Train-to-Test ($T^2$) Scaling Laws: Optimizing LLM Training and Inference

University of Wisconsin-Madison and Stanford researchers have introduced Train-to-Test (T²) scaling laws, a framework that jointly optimizes model size, training data volume and inference-time sampling count to minimize total compute cost for reasoning-intensive AI workloads, demonstrating that overtrained little models can outperform larger Chinchilla-optimal models under fixed budgets when generating multiple reasoning samples.

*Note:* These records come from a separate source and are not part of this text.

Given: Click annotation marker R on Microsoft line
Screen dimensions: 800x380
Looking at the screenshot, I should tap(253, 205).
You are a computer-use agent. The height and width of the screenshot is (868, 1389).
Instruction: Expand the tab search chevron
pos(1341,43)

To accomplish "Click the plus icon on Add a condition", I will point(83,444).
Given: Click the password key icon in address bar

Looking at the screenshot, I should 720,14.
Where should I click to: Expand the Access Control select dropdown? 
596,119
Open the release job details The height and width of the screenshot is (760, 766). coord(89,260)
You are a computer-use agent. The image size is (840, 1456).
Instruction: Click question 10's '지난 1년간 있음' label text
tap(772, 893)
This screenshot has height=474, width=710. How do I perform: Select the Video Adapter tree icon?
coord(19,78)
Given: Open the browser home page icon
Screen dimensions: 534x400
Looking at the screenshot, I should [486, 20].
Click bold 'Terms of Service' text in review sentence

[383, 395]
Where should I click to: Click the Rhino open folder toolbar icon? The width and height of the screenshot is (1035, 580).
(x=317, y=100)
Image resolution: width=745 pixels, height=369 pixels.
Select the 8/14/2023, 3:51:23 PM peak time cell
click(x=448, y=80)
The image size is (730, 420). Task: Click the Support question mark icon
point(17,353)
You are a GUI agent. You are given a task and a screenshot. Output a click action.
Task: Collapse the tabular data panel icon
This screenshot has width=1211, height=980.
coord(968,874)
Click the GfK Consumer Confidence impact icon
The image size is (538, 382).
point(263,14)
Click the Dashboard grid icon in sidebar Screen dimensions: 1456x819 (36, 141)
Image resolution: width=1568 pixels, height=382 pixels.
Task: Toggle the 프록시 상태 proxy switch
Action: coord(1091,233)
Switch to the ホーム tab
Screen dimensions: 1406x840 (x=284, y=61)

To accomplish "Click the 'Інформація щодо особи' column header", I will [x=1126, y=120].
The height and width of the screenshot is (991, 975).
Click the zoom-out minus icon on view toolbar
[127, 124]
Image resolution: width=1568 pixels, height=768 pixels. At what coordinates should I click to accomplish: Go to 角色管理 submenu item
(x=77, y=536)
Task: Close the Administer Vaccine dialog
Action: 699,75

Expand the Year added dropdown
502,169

For years, AI scaling has operated under a dangerous fiction: that training and inference are separate problems. The Chinchilla optimum—20 training tokens per parameter—became gospel not given that it was universally optimal, but because it minimized pre-training loss under isolated assumptions. Yet as agentic workflows proliferate, from code generation to mathematical reasoning, the real bottleneck shifted to inference. When each sample costs heavily due to model size, techniques like pass@k sampling develop into prohibitively expensive. T² scaling resolves this by treating training and inference as a single constrained optimization problem, where the objective is to maximize downstream accuracy per unit of total compute—pre-training plus inference.

The framework’s core insight is elegantly brutal: under a fixed compute budget C, total cost is modeled as 6ND (pre-training) + 2Nk (inference), where N is parameter count, D is training tokens, and k is the number of reasoning samples generated at test time. Performance is then approximated either via modified loss (for internal research) or pass@k (for practical deployment). By jointly optimizing N, D, and k, T² reveals that the compute-optimal frontier pivots hard toward extreme overtraining—think 100+ tokens per parameter—on compact models, then leveraging the saved FLOPs to run dozens of inference samples. In their 5M-to-901M parameter testbed, overtrained 100M-token models routinely beat 300M-token Chinchilla baselines on ARC, GSM8K, and OpenBookQA when k≥8, despite identical pre-training compute.

“We’re not saying bigger models are useless—we’re saying that for reasoning under latency or cost constraints, throwing more data at a smaller model and letting it ‘think longer’ at inference is often the smarter move.”

— Nicholas Roberts, co-author of the T² scaling paper and PhD candidate at Stanford’s AI Lab, speaking at the NeurIPS 2025 Workshop on Efficient Foundation Models.

What makes T² actionable today is its compatibility with existing inference optimizations. KV caching, already standard in Hugging Face Transformers and vLLM, amortizes the cost of re-processing prompts across multiple samples. For a 70B parameter model generating 16 samples, KV caching reduces memory bandwidth needs by ~12x versus naive recomputation, turning what was a bandwidth-bound nightmare into a feasible latency target. Even more promising, recent perform from Cerebras on weight-stationary execution shows that for overtrained models with high reuse patterns, inference energy per token can drop below 10 pJ—closing in on the theoretical Landauer limit for synaptic operations.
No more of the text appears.